= Selection =
>>

This configuration makes the heat capacity of the heating roller 21
smaller than that of the fixing roller 22 so as to heat the heating
roller 21 rapidly, thereby shortening the warm-up time.
[0040] The belt 23 bridging the heating roller 21 and the fixing
roller 22 is heated at a position W1 where it comes in contact with
the heating roller 21 heated by the induction heating means 26. As
the rollers 21 and 22 rotate, the inner surface of the belt 23 is
heated continuously, and in this manner, the entire belt is
heated.
[0041] As FIG. 5 shows, the belt 23 is a composite layer belt which
comprises a heating layer 23a made of magnetic metal such as iron,
cobalt or nickel, or alloys of such metals as a base material, and
a releasing layer 23b made of a resilient member such as silicon
rubber and fluorocarbon rubber. The belt 23 is formed of a heating
layer, a resilient layer and a releasing layer, stacked together in
the order.

<<

= Instruction 1 =
In the passage on the heating roller and belt, at what position is the belt 23 heated?
= Instruction 2 =
Write what comes next in the passage on the heating roller and belt, picking up after its final sentence.

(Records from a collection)
>>

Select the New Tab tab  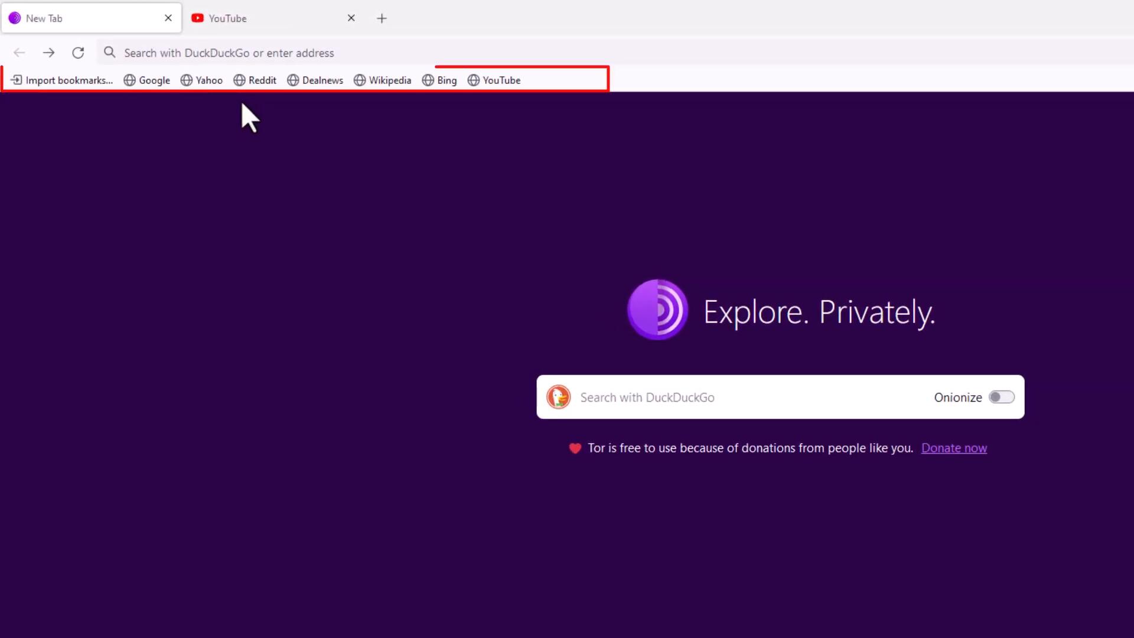point(83,18)
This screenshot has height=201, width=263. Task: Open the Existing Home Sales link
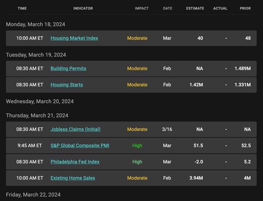tap(73, 178)
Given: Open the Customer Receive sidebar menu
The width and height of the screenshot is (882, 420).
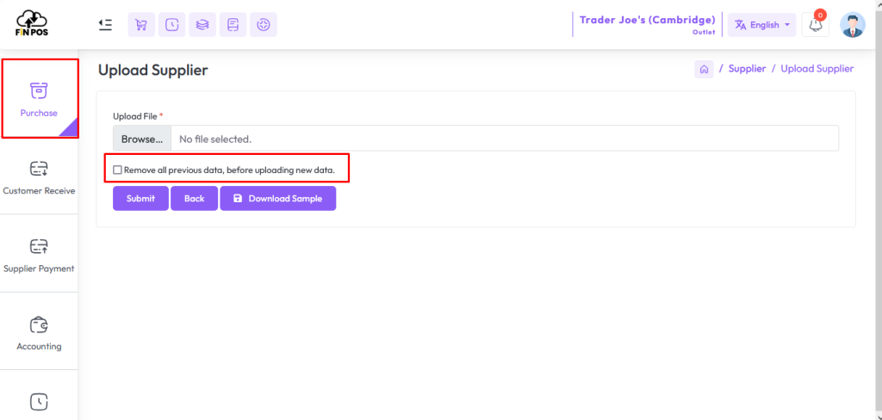Looking at the screenshot, I should [39, 176].
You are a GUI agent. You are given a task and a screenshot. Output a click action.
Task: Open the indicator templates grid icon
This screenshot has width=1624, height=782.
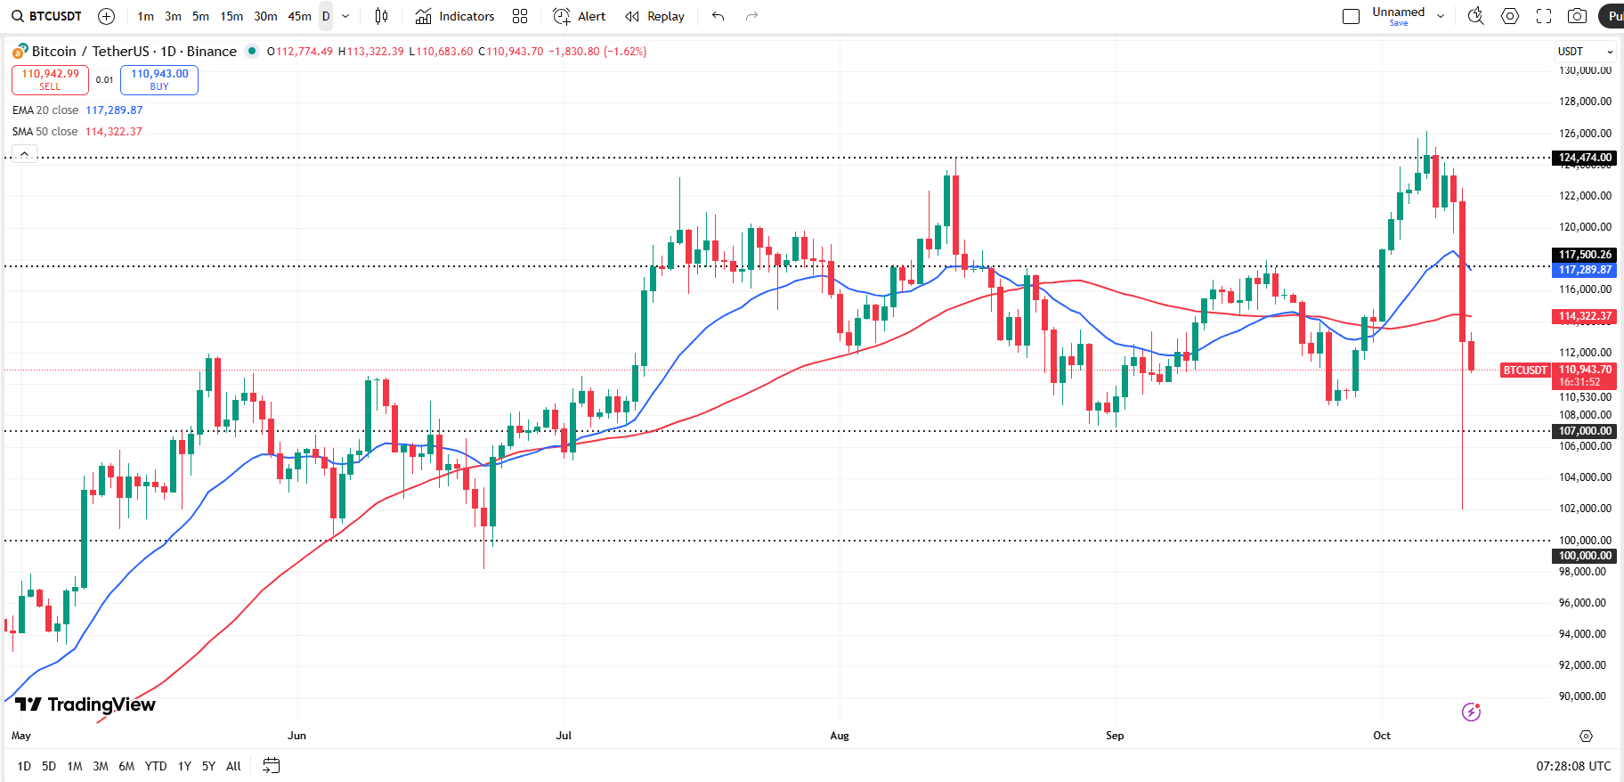pyautogui.click(x=520, y=16)
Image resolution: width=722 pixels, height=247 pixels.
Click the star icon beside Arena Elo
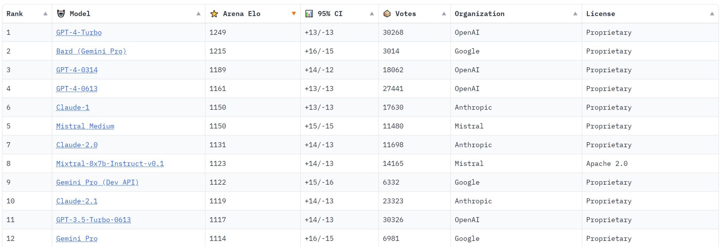214,14
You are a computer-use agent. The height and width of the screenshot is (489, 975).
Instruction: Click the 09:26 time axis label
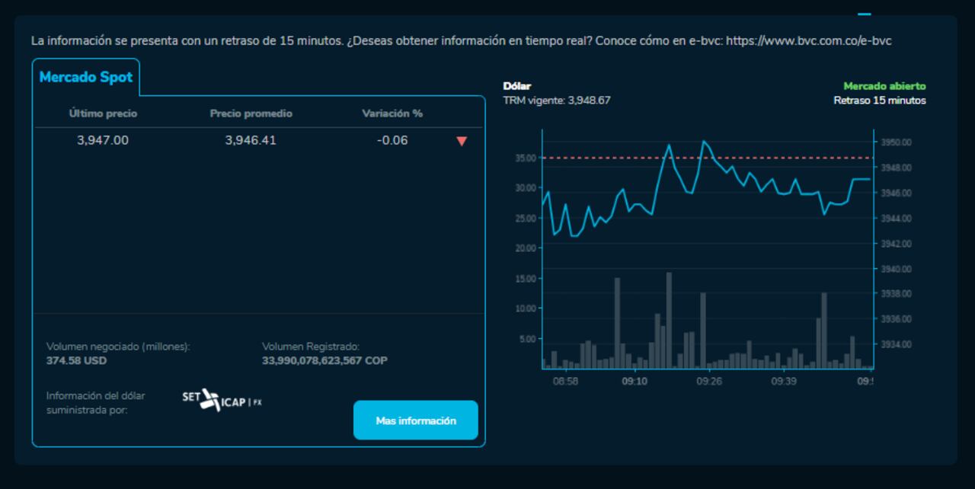(x=708, y=381)
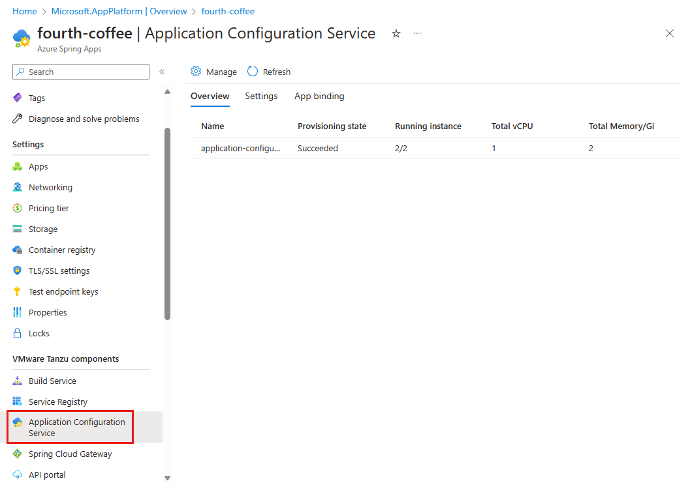
Task: Open the Microsoft.AppPlatform | Overview breadcrumb
Action: [x=119, y=12]
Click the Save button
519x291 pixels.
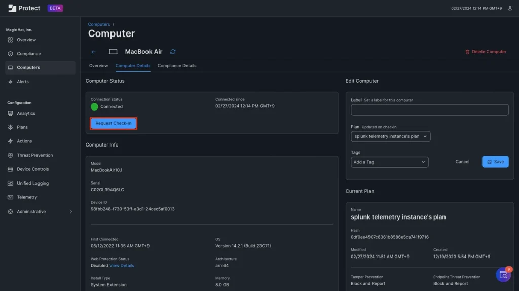(x=495, y=162)
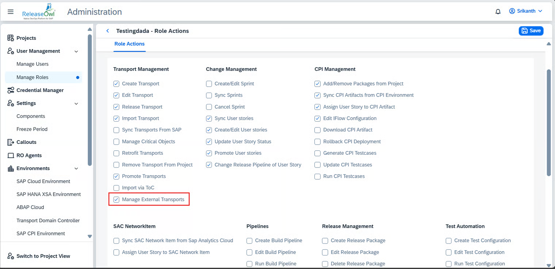Click the Callouts sidebar icon

coord(11,142)
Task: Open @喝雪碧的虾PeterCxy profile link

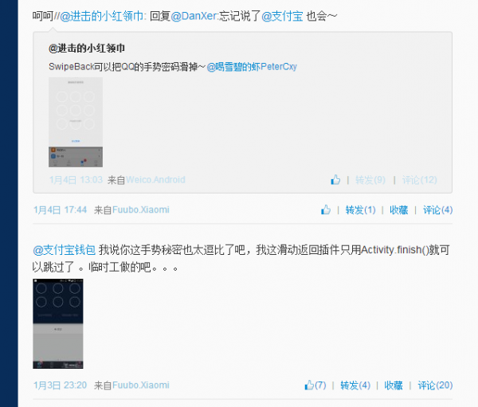Action: click(252, 66)
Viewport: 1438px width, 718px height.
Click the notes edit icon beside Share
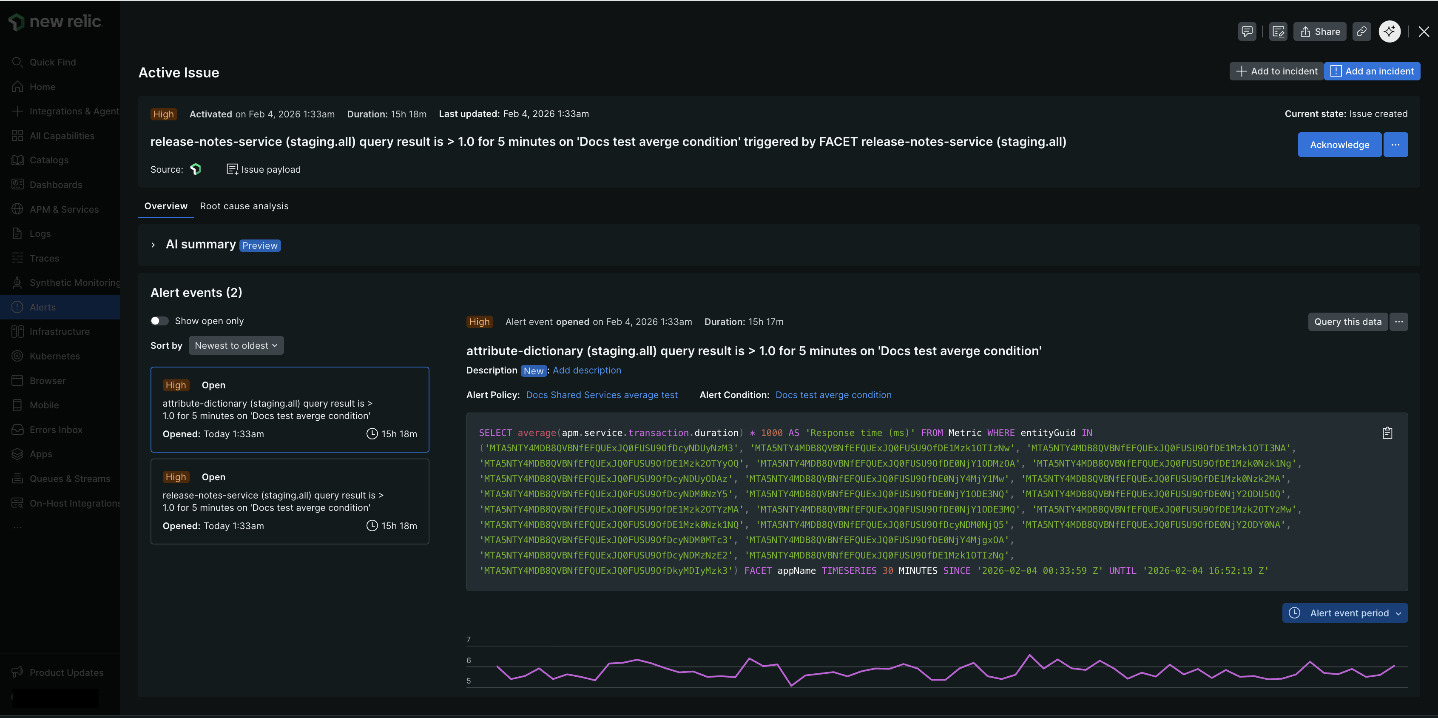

<<

= Final result 1 =
At position W1, where it comes in contact with the heating roller 21 heated by the induction heating means 26.

= Final result 2 =
[0042] The composite layer helps to stabilize the temperature of
the belt 23 and improves reliability even when a foreign object
gets in between the belt 23 and the heating roller 21 and makes a
gap. This is because heat from the heating layer 23a generated by
the electromagnetic induction heats up the belt 23.
[0043] The thickness of the heating layer 23a is preferably 20-50
.mu.m; in the present embodiment it is about 30 .mu.m. If the
heating layer 23a is thicker than 50 .mu.m, distortion stress
generated during the rotation of the belt becomes large.
Consequently, shear force causes cracks and in some cases lowers
the mechanical strength significantly. When the heating layer 23a
is thinner than 20 .mu.m, thrust load generated by meandering of
the belt during rotation is applied on the ends of the belt,
causing cracks or fissures to develop in the composite layer
belt.
[0044] The preferable thickness of the releasing layer 23b is
between 100 and 300 .mu.m; in the present embodiment it is around
200 .mu.m. When the thickness is within this range, the toner image
T formed on the recording medium 21 can be sufficiently enclosed by
the surface layer of the belt 23, thus the toner image T can be
heated and melted evenly.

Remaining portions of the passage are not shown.